* **YOUR TASKS**
[A] From the Airbnb host marketing article below, copy everything from "Growing Our Host" down to "answer these questions.".
[B] List the forms of online advertising named in the Airbnb host marketing article below.

* **DOCUMENT EXTRACT**
• • • • • • •

Growing Our Host Community with Online Marketing
Which ads should we buy? How much should we pay for each ad? How should we measure the performance of each ad? We built a marketing system to help answer these questions.
By Tao Cui, Ye Wang and Bassel Namih
Belonging is at the core of Airbnb’s mission. One essential step to make people feel like they can “belong anywhere” is to have homes where people can stay around the world. Airbnb is a community-driven super-brand, and acquiring hosts through the community’s word of mouth has been an important channel for growth. However, as we have continued to grow our business, we need to find new ways to acquire hosts and homes, and to find ways to truly help people “belong anywhere” — which means not only in big cities like San Francisco, London and Paris, but also in less populous countries such as Bolivia and Nepal, where only very few people may have heard about Airbnb.
Online advertising is one of the most effective ways to reach potential new hosts and to increase awareness about Airbnb. It includes email marketing, search engine marketing (SEM), social media marketing, and display advertising. After extensive research, we have developed an internal online advertising system to expand our host base, and the number of hosts acquired through online advertising system has grown exponentially. During the system development, we found that abundant information is available about how advertising platforms such as Google and Facebook monetize with advertising, but there is only very limited information about how large marketplaces like Airbnb can fully utilize these platforms.

• • • • • • •

* **DATA ROWS**
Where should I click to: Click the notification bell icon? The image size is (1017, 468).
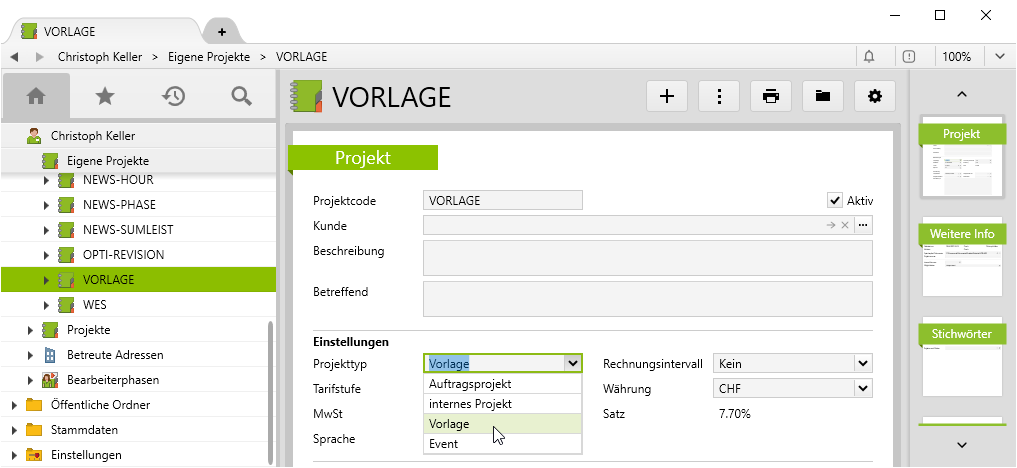click(869, 56)
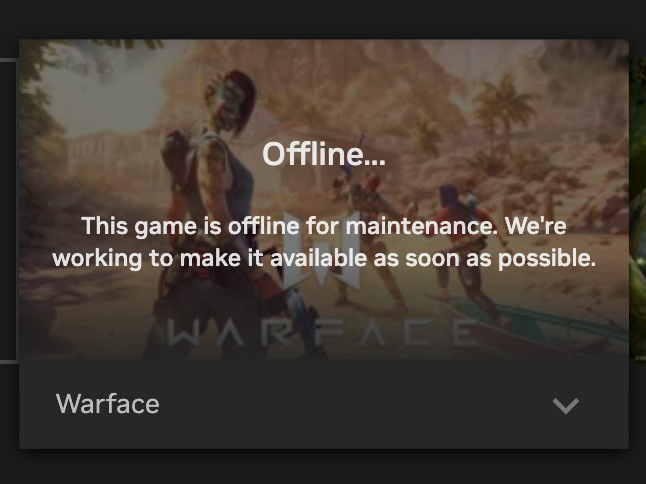
Task: Click the dark background above the Warface card
Action: coord(323,19)
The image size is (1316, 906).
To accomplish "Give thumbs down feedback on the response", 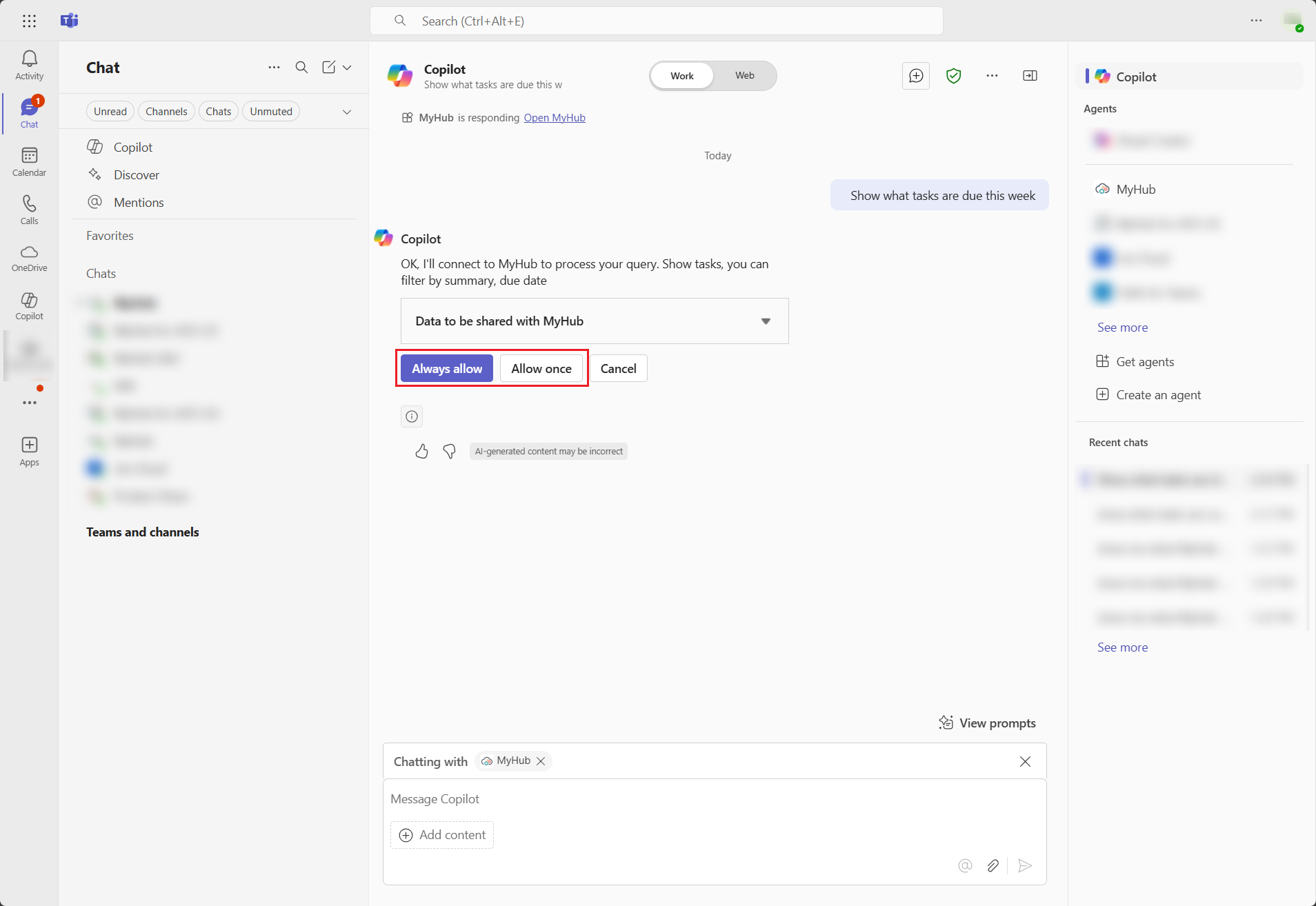I will coord(449,451).
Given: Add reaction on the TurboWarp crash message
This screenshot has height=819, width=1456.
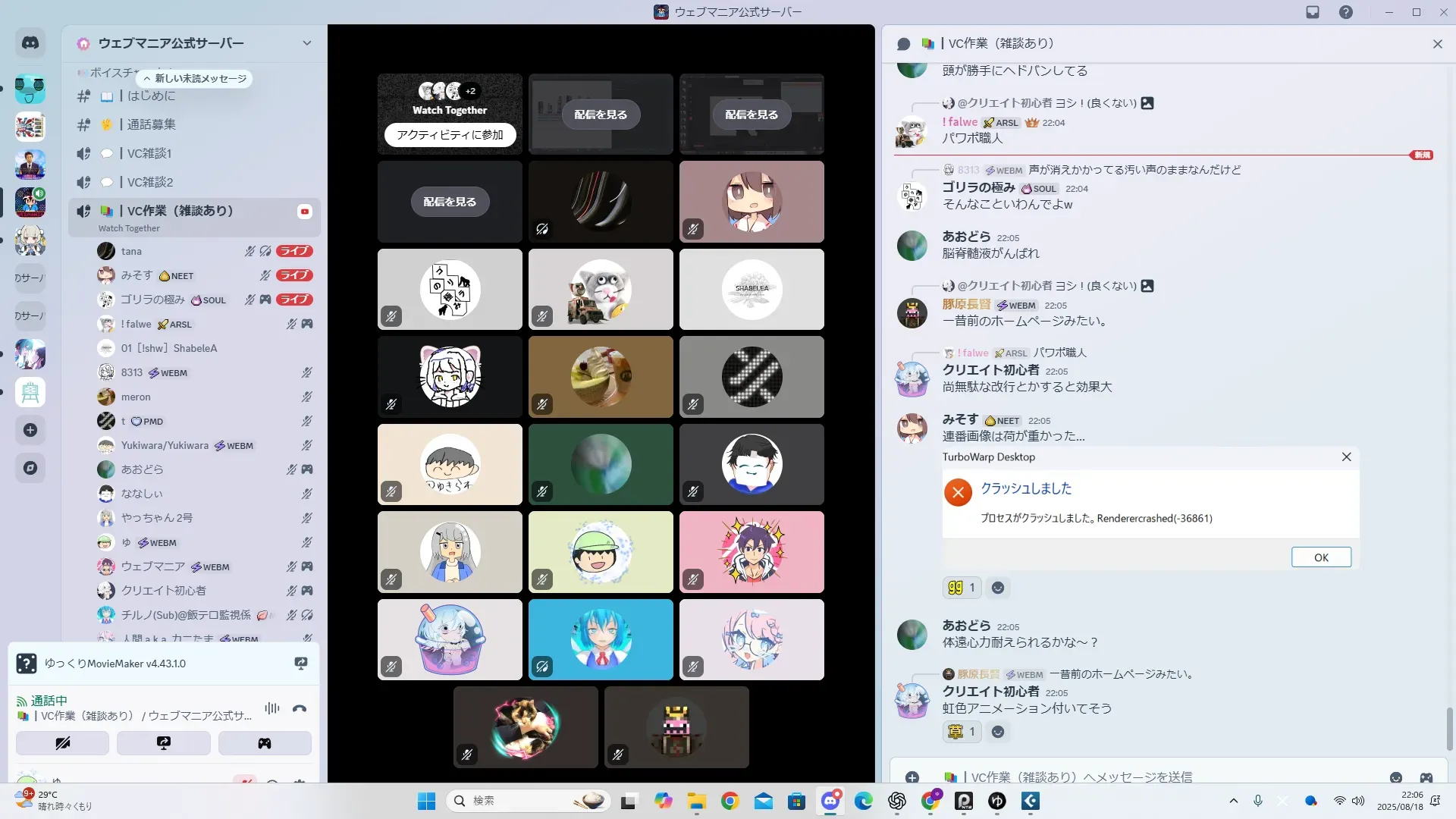Looking at the screenshot, I should (998, 588).
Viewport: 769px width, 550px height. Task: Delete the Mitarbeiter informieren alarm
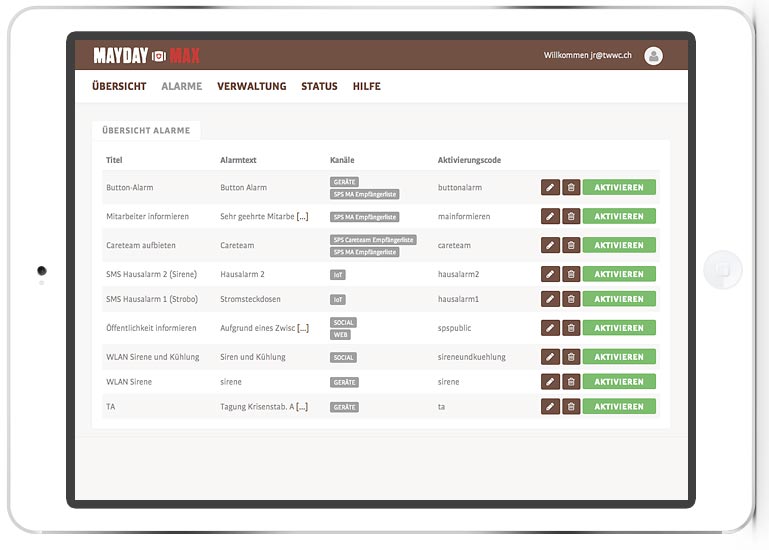click(x=571, y=216)
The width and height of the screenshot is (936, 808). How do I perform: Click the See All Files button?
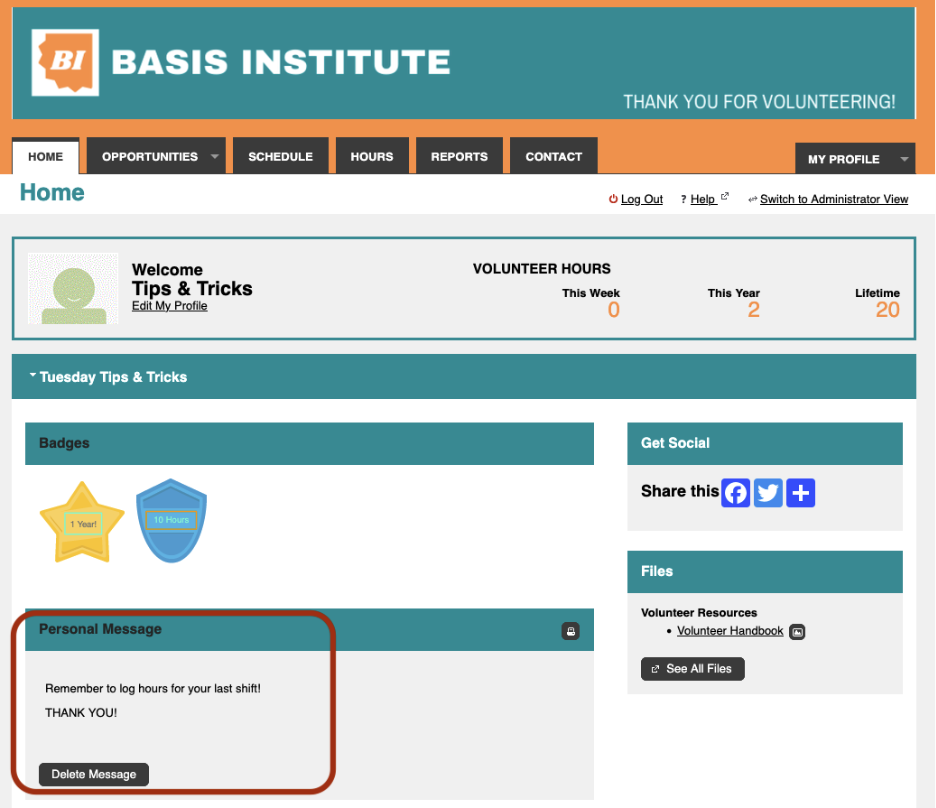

• • • • • • •

* **EXERCISE RESPONSES**
[A]
Growing Our Host Community with Online Marketing
Which ads should we buy? How much should we pay for each ad? How should we measure the performance of each ad? We built a marketing system to help answer these questions.

[B]
- Email marketing
- Search engine marketing (SEM)
- Social media marketing
- Display advertising